The policies and procedures contained in the corporate manual are only influential if they are brought to bear on the daily lives of people in the workplace. If those policies and procedures only exist in the manual and are not made a part of the local workplace, then they don’t exist in reality and will not have an impact on performance. They will lack influence.

Companies have policies and procedures for a reason - to create good, reliable results; so it is the responsibility of supervisors to bring those policies and procedures to life in the workplace. By intentionally incorporating formal policies and procedures into the “local” work environments of employees - through conversation, feedback, modeling, etc. - supervisors make it “rational” to follow the rules.

Can you work incident free without the use of punishment?

I was speaking recently to a group of mid-level safety professionals about redirecting unwanted behaviors and making change within individual and systemic safety systems.  I had one participant who was particularly passionate about his views on changing the behaviors of workers.  According to him, one cannot be expected to change behavior or work incident free without at least threatening the use of punitive actions.  In his own words, “you cannot expect them to work safely if you can’t punish them for not working safely.”  He was also quite vocal in his assertion that it is of little use to determine which contextual factors are driving an unsafe behavior.  Again quoting him, “why do I need to know why they did it unsafely?  If they can’t get it done, find somebody that can.”  

What an Idiot!

I meet managers like this from time-to-time and I’m immediately driven to wonder what it must be like to work for such a person.  How could a person like this have risen in the ranks of his corporate structure?  How could such an idiot...oh,wait.  Am I not making the same mistakes that I now, silently scold him for?  You see, when people do things that we see as evil, stupid, or just plain wrong, there are two incredibly common and powerful principles at play.  The first principle is called the Fundamental Attribution Error (FAE) and, if allowed to take over one’s thought process, it will make a tyrant out of the most pleasant of us.  The FAE says that when we see people do things that we believe to be undesirable, we attribute it to them as being flawed in some way or to them having bad intentions.  They are stupid, evil, heartless, or just plain incompetent.  If we assume these traits to be the driving factor of an unsafe act and we have organizational power, we will likely move to punish this bad actor for their evil doings.  After all, somebody so (insert evil adjective here) deserves to be punished.  The truth is that most people are good and decent people who just want to do a good job.

Context Matters

This leads us to our second important principle, Local Rationality.  Local Rationality says that when good and decent people do things that are unsafe or break policies or rules, they usually do it without any ill-intent.  In fact, because of their own personal context, they do it because it makes sense to them to do it that way; hence the term “local rationality”.  As a matter of fact, had you or I been in their situation, given the exact same context, chances are we would have done the same thing.  It isn’t motive that normally needs to be changed, it’s context.

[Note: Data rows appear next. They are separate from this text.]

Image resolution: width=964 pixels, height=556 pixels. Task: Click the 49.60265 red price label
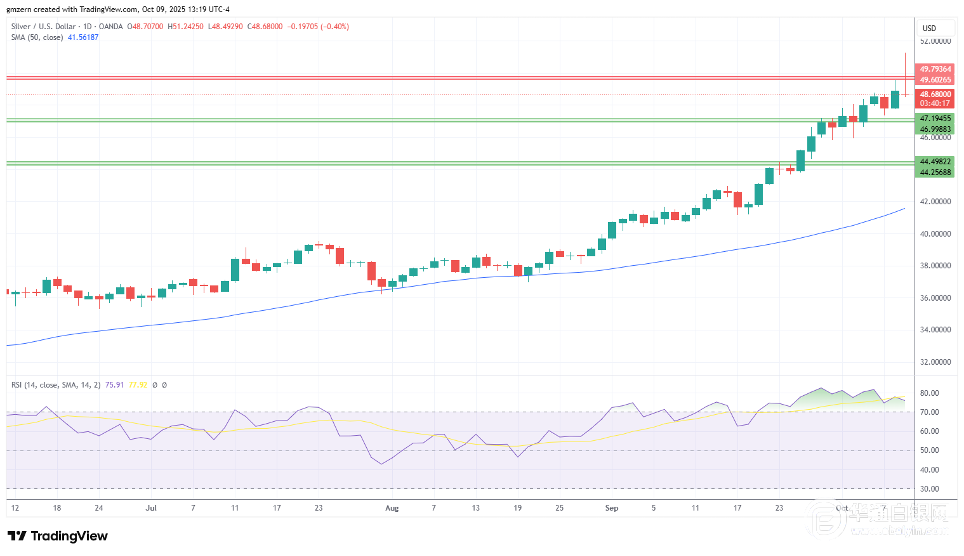[935, 79]
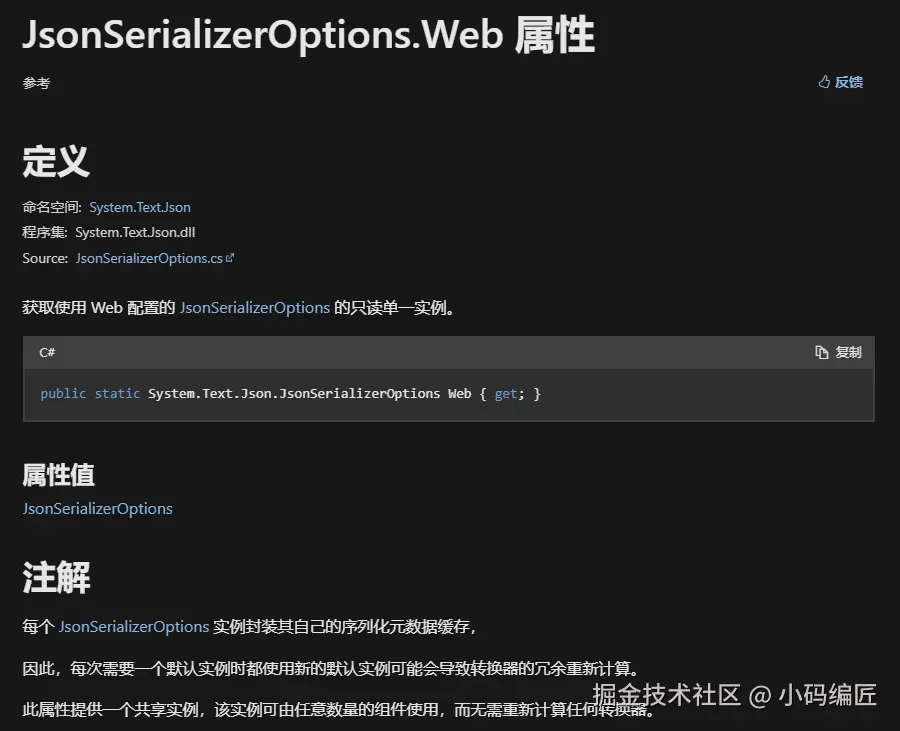Open JsonSerializerOptions link in Web 配置 summary sentence
Viewport: 900px width, 731px height.
click(x=255, y=308)

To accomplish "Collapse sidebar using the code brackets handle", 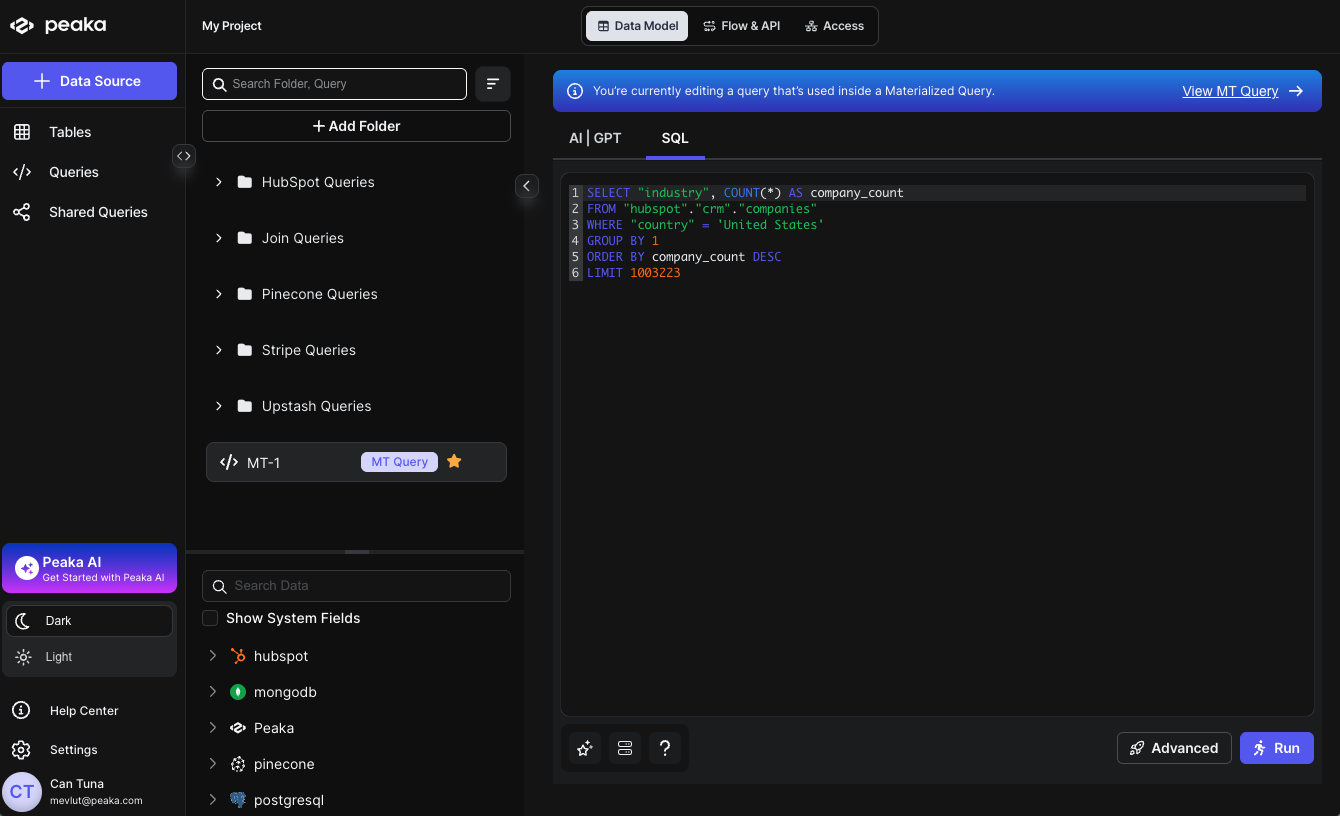I will pyautogui.click(x=183, y=156).
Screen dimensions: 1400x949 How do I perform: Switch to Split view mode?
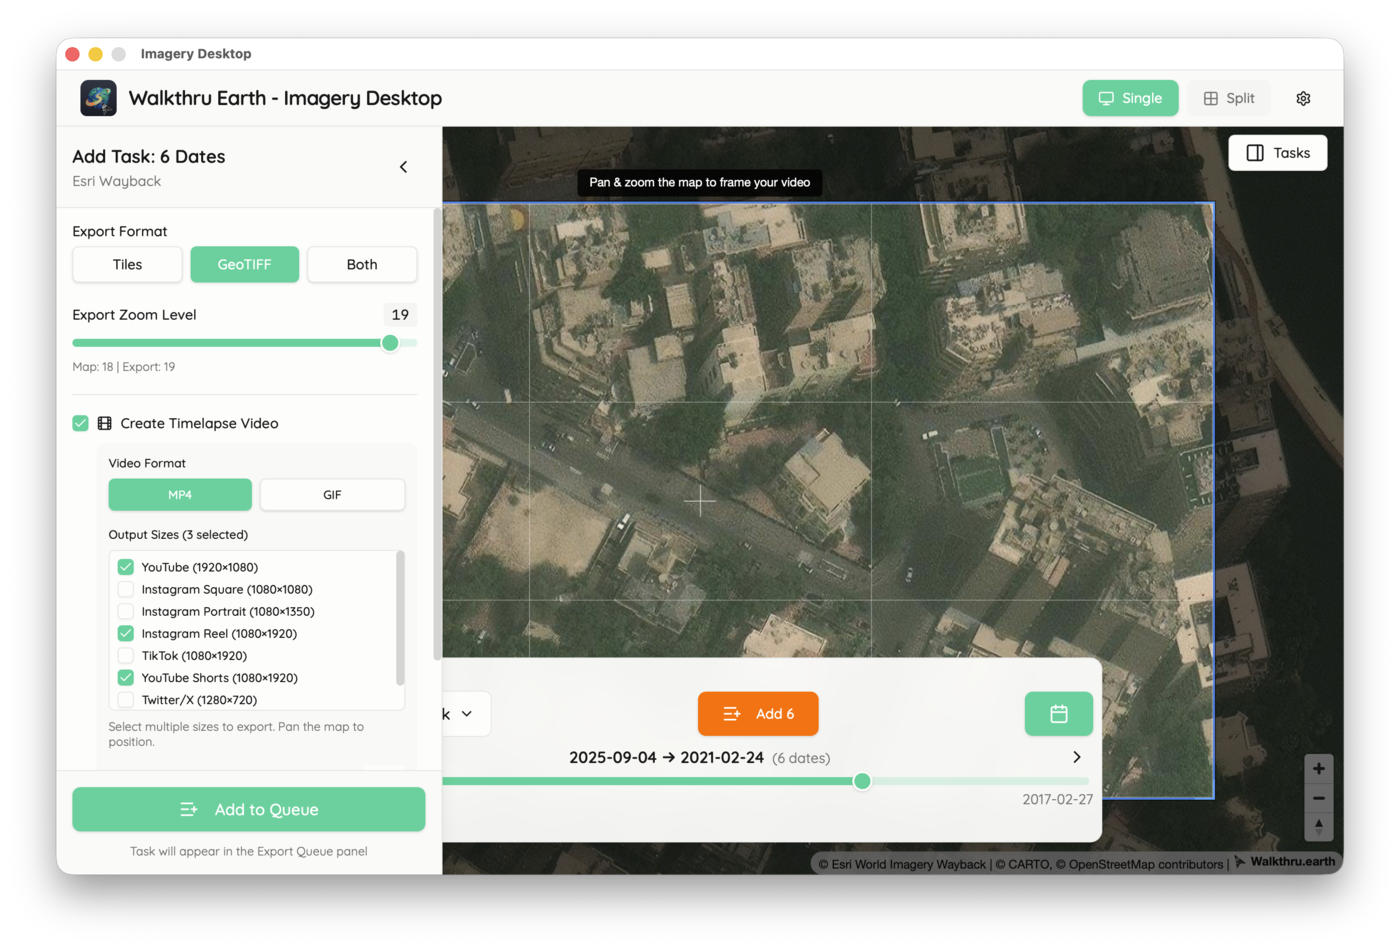[1228, 98]
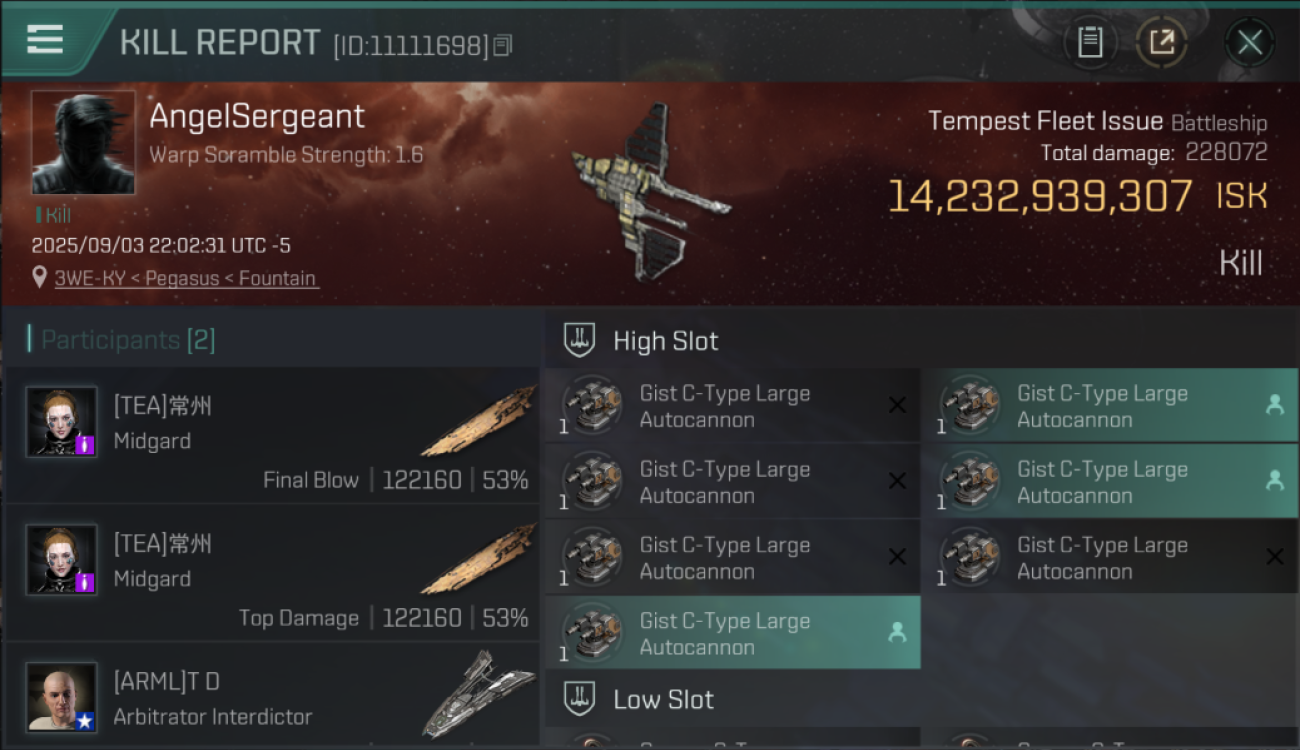Image resolution: width=1300 pixels, height=750 pixels.
Task: Select the Arbitrator Interdictor ship icon
Action: (479, 694)
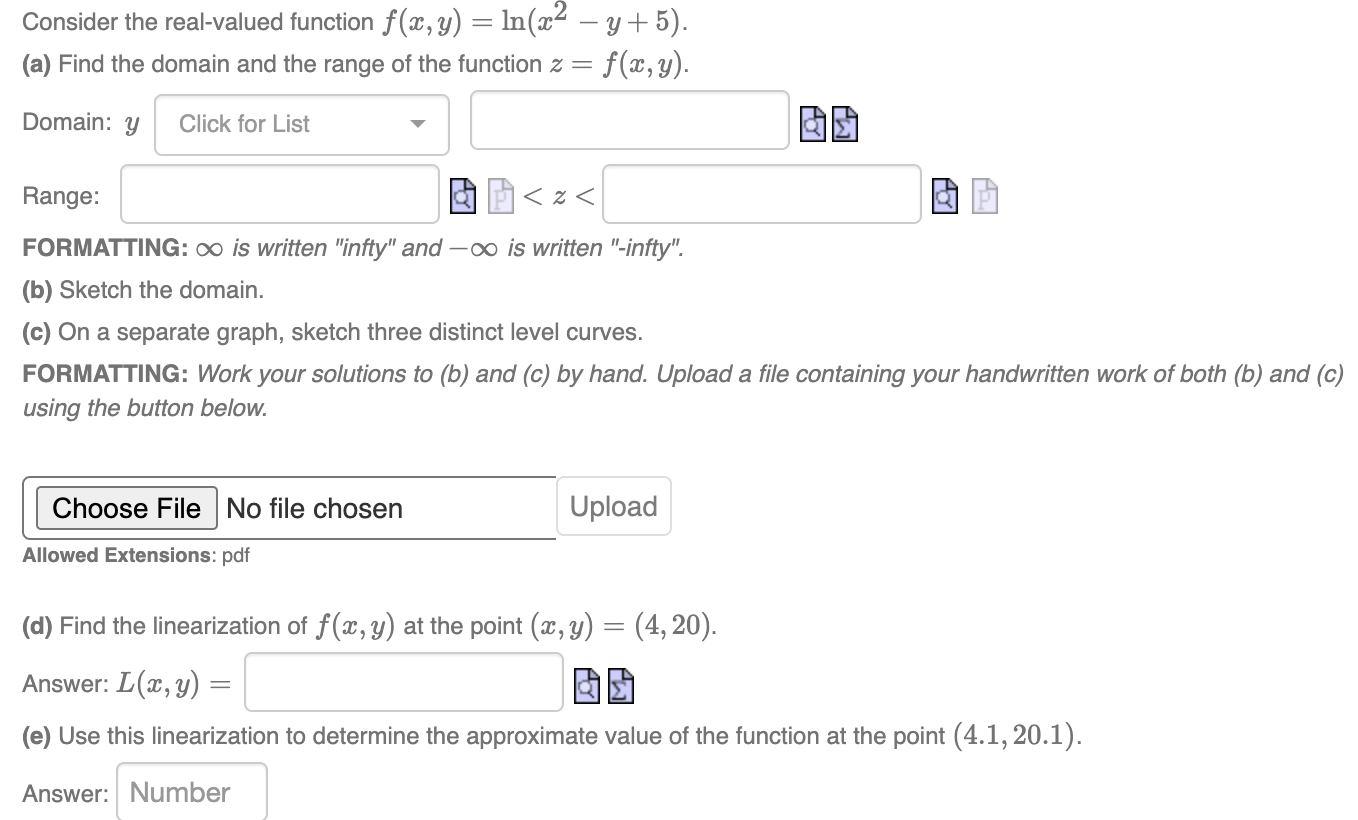Click the domain answer input box
Screen dimensions: 1358x820
pyautogui.click(x=630, y=120)
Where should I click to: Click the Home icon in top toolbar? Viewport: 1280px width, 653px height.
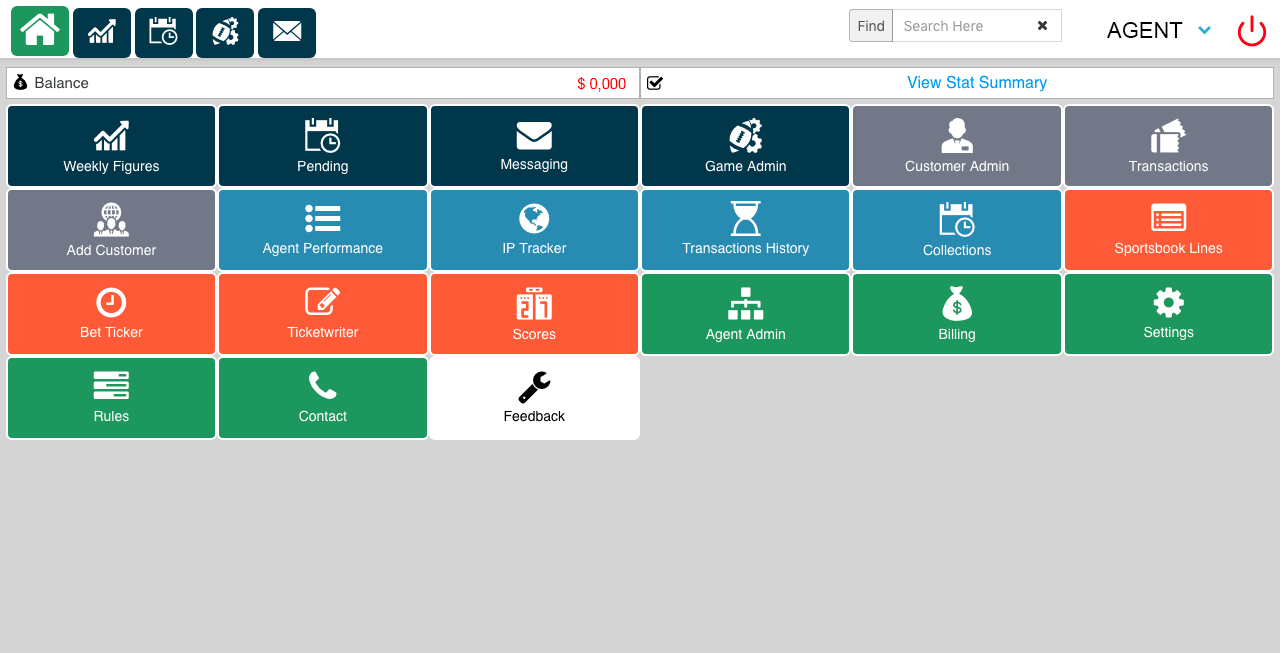click(x=40, y=31)
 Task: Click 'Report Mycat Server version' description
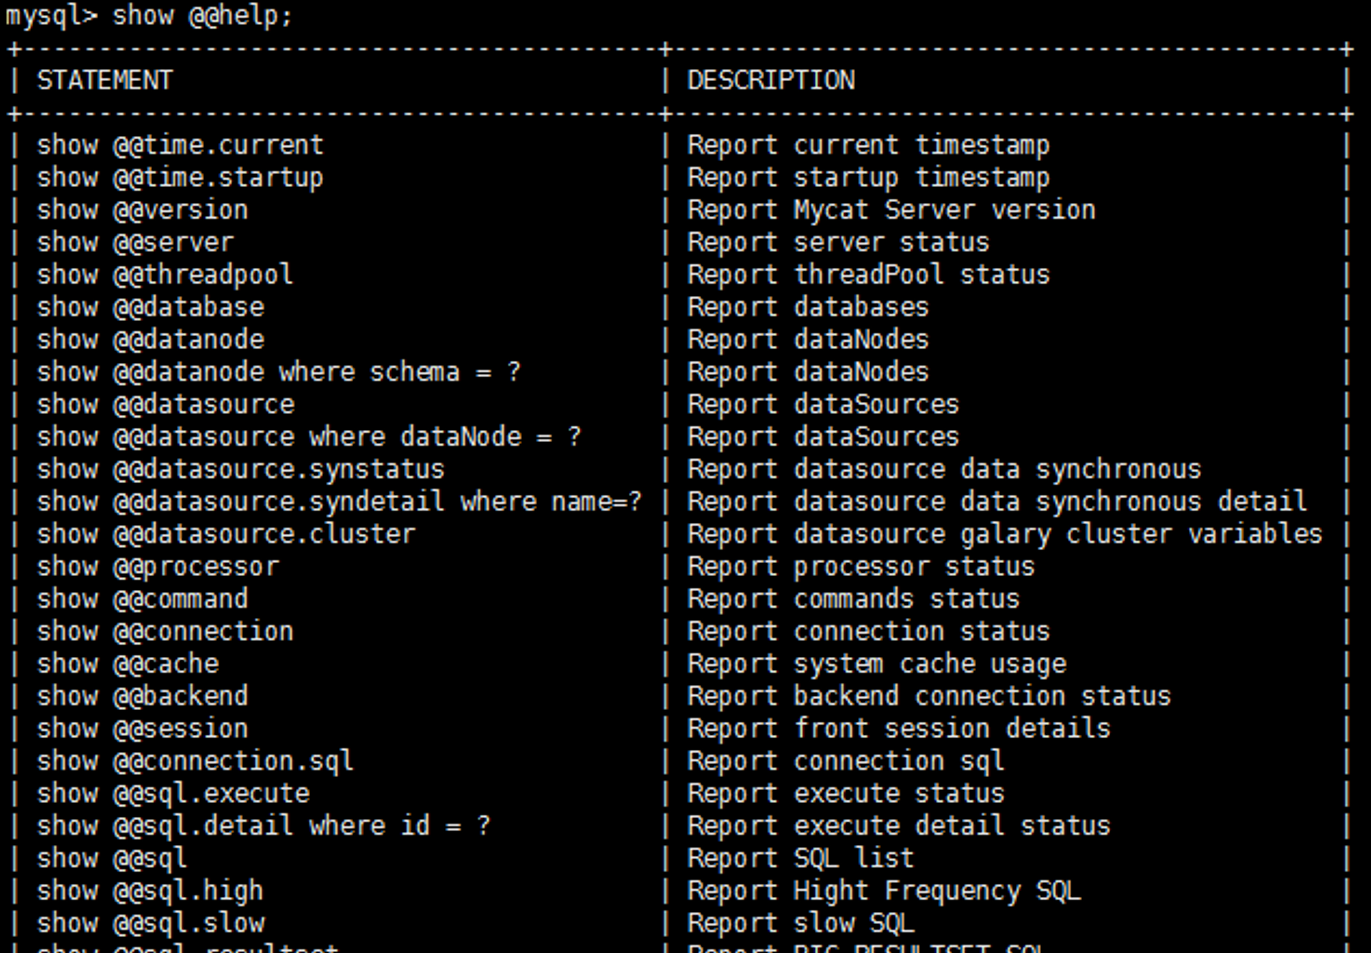click(x=890, y=211)
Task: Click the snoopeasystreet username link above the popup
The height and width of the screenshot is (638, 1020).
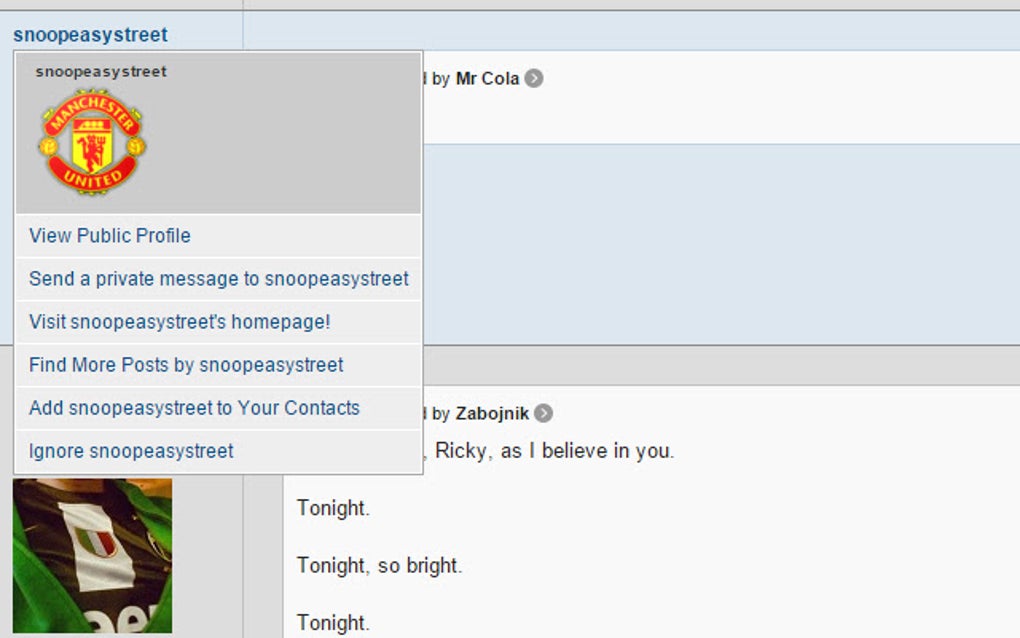Action: [x=90, y=35]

With this knowledge, let’s look back at the two questions from our Safety Manager.

  1. “How can I be expected to change behavior or work incident free, without threatening to to punish the wrong-doers?” and
  2. “Why do I need to know why they did it unsafely?  If they can’t get it done, find somebody that can.”

Once we understand that, in general, people don’t knowingly and blatantly do unsafe things or break rules, rather that they do it because of a possibly flawed work system, e.g. improper equipment, pressure from others, lack of training, etc., then we have the ability to calmly have a conversation to determine why they did what they did.  In other words, we determine the context that drove the person to rush, cut corners, use improper tools, etc.  Once we know why they did it, we then have a chance of creating lasting change by changing the contextual factors that led to the unsafe act.

Your key take-aways: 
  1. When you see what you think is a pile of stupidity, be curious as to where it came from.  Otherwise, you may find yourself stepping in it yourself.
  2. Maybe it wasn’t stupidity at all.  Maybe it was just the by-product of the context in which they work.  Find a fix together and you may both come out smelling like roses.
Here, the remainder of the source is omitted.